A sunny summer day, an oak grove, a meadow.

I walked down the trail this morning thinking about legacy and mortality, and meaning and purpose, and wondering again “what we’re here for”. How long after I’m gone will my beloved say my name with longing and love, before his memory begins to fade? Once he’s gone, what then? Who will continue to “say my name” and cling to their memories of me?

I’m not thinking about these things in a sorrowful way, just contemplating what it takes to leave behind an enduring legacy of love and high regard? I am asking myself what I hope to be remembered for? I have come to understand that it isn’t enough simply to be remembered. Some pretty terrible human beings are remembered through history, and I have no interest in being one of those. It’s more complicated than simply being remembered, isn’t it? Hitler is remembered. Andrew Jackson is remembered. Jack the Ripper is remembered. Saddam Hussein is remembered. No doubt Trump will be remembered. These people are not remembered for anything good they did. Their legacy is of trauma and crime, and how terrible human beings can treat other human beings. Their names evoke cautionary admonishments and document terrible deeds. There are worthier things to be known for.

What do you want to be known for? Are you even doing the things that have that potential?

One hot air balloon drifting across a blue summer sky.

I walked and thought. Later I’ll have coffee with a friend, run a couple errands, get the oil changed in my car, and return home to my Traveling Partner’s love. None of that holds any particular potential to leave a lasting “legacy”. These are moments in one human life. Perhaps it is enough to simply live authentically, and to love well, and treat people with kindness and consideration?

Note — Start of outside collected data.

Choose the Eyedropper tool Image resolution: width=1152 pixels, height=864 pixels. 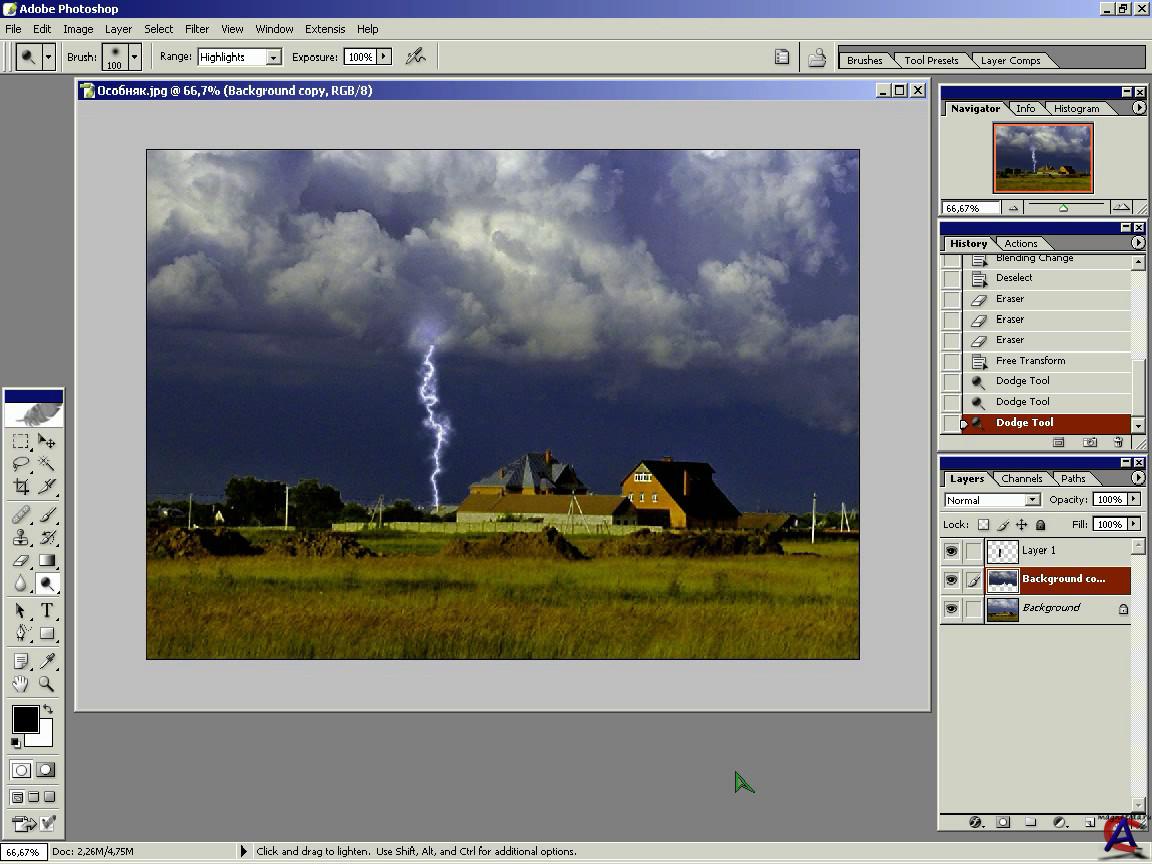46,661
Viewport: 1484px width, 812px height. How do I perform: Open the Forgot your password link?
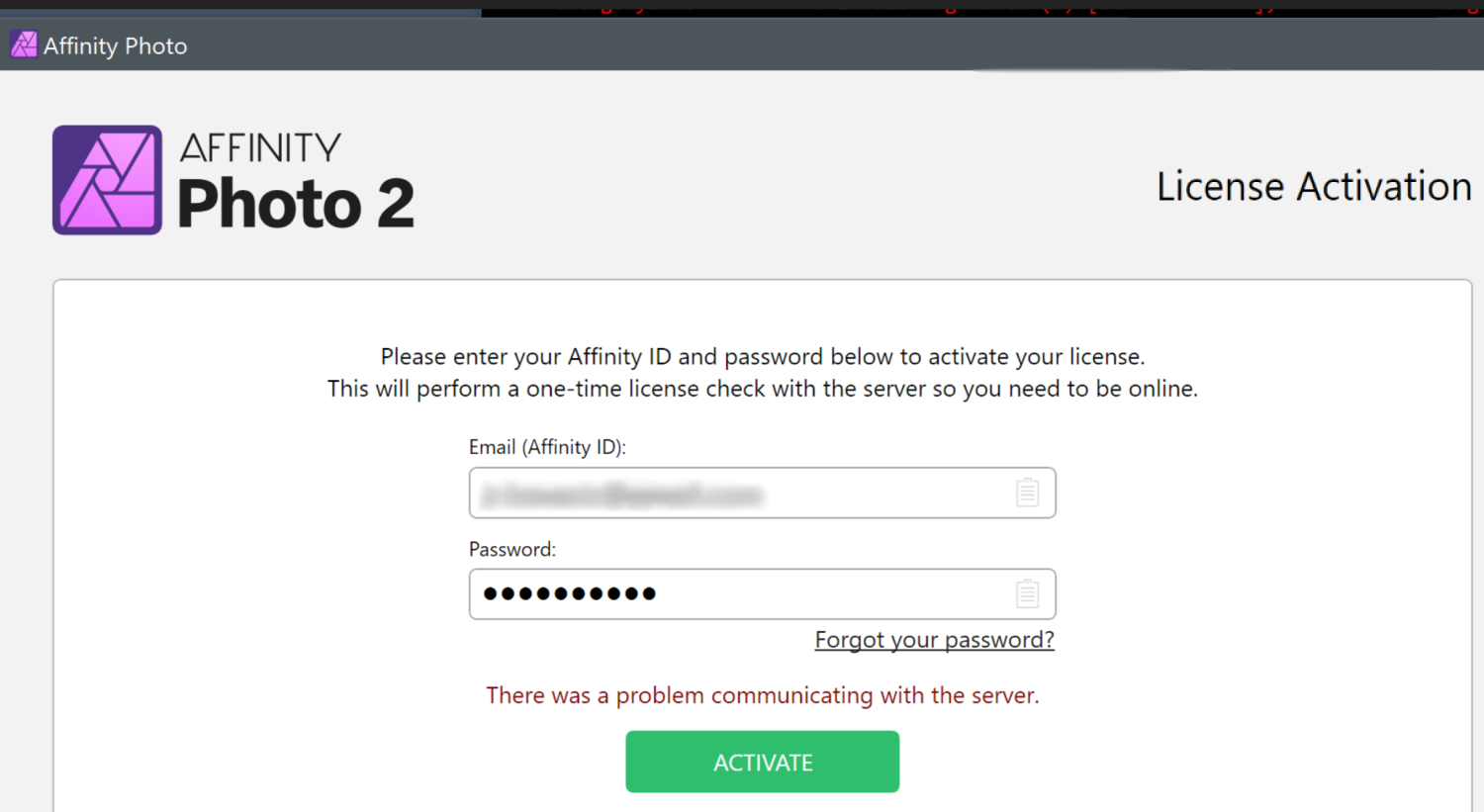point(934,640)
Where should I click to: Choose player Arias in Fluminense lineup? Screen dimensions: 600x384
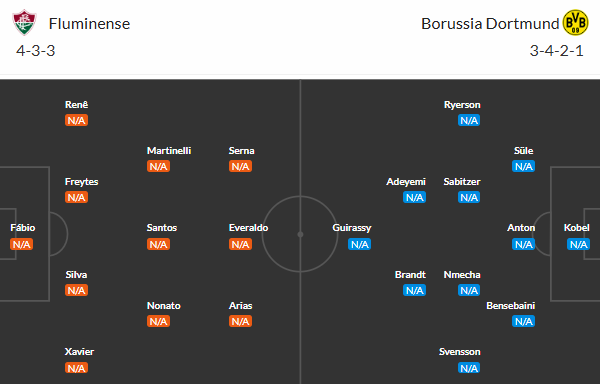[x=240, y=306]
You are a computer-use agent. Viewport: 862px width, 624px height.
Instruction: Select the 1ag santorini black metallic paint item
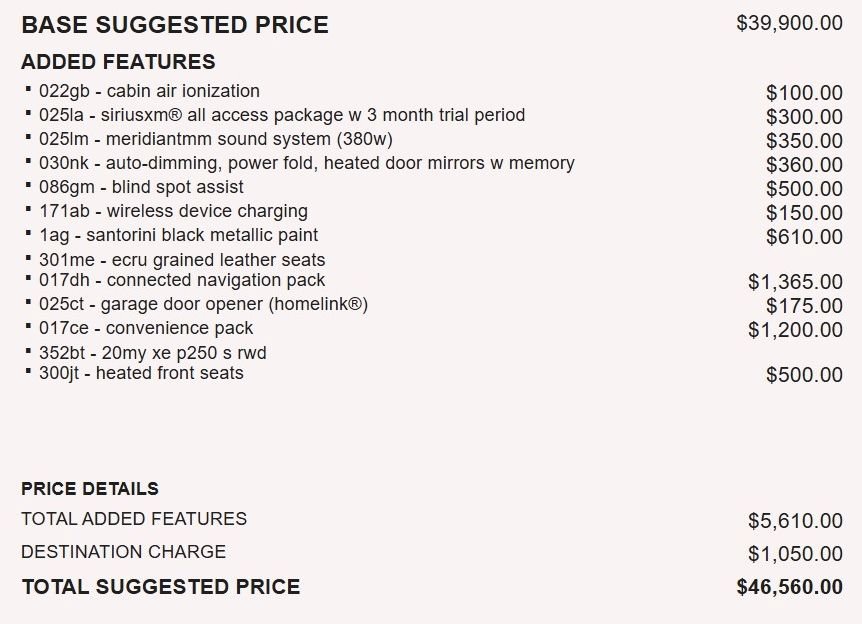(x=179, y=235)
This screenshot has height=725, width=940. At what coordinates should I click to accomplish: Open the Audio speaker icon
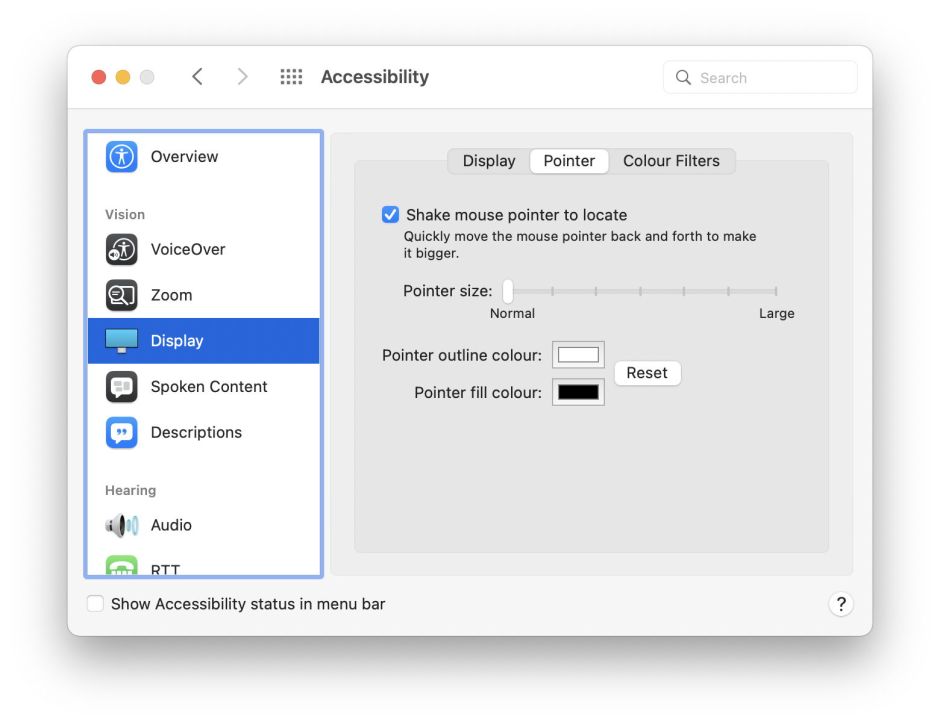point(122,525)
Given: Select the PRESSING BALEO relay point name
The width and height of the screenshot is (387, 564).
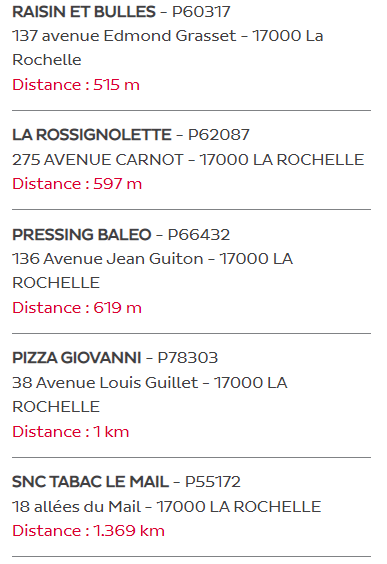Looking at the screenshot, I should point(82,235).
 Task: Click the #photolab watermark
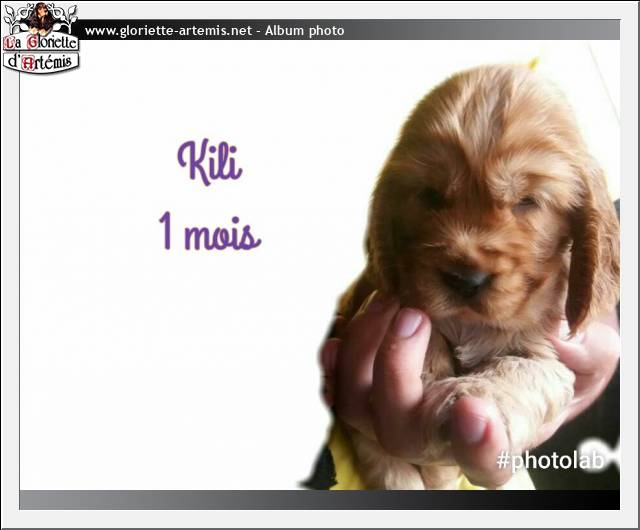coord(550,460)
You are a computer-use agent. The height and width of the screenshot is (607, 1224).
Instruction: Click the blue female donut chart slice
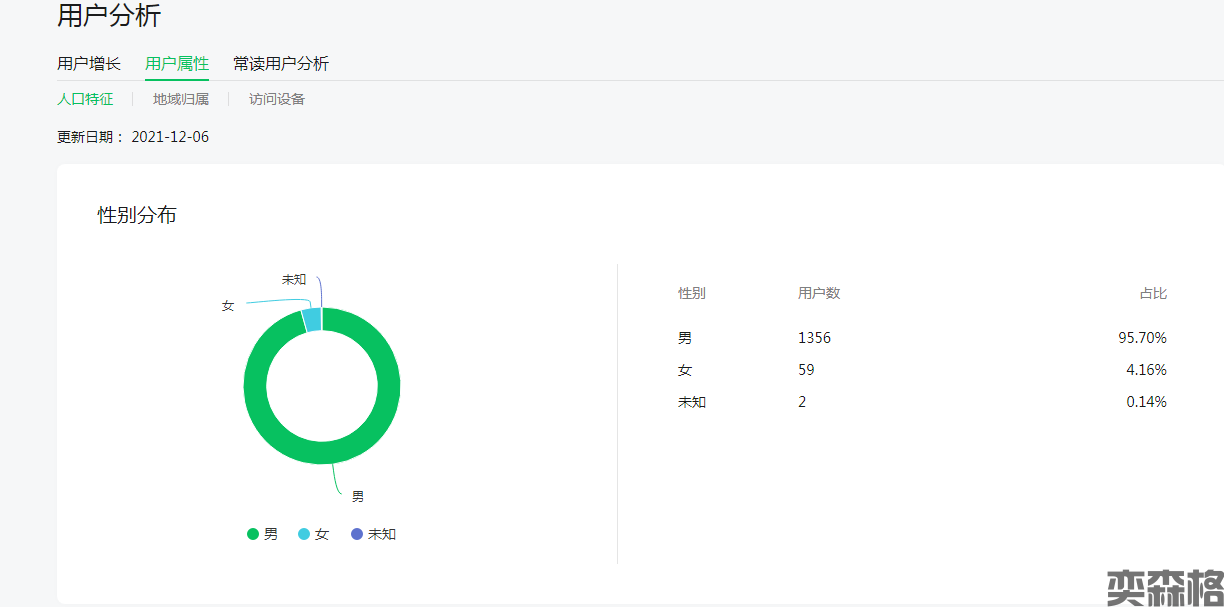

I watch the leaves of trees quaking gently in the morning breeze, and enjoy the feeling of sunshine on my back. It’s a lovely morning, and perhaps the best possible choice is to embrace this moment, savor it, and live my life as it is? Maybe it isn’t for us to decide what our legacy could, or may, be at all? I suppose it is eventually in the hands (minds) of others, regardless what we may do to influence or guide that outcome. I breathe, exhale, and relax. I keep walking. I can wonder, but I can’t know – funny to recognize and acknowledge that with such ease. The question of “legacy” now seems potentially an obstacle. A bit of misdirection. Perhaps it is far more important simply to become the person I most want to be, living well, loving deeply, and present, here, now?

I sigh and smile. I hear the clock ticking. I keep on walking. Regardless whether I am remembered or forgotten, I am enjoying this life, and savoring the many little joys in it. Each moment is uniquely its own experience, whether anyone else remembers or not; I’m here, now, living these moments. It’s enough, isn’t it? I think about it awhile longer. Soon, I’ll begin again, grateful for the chance, and the moments.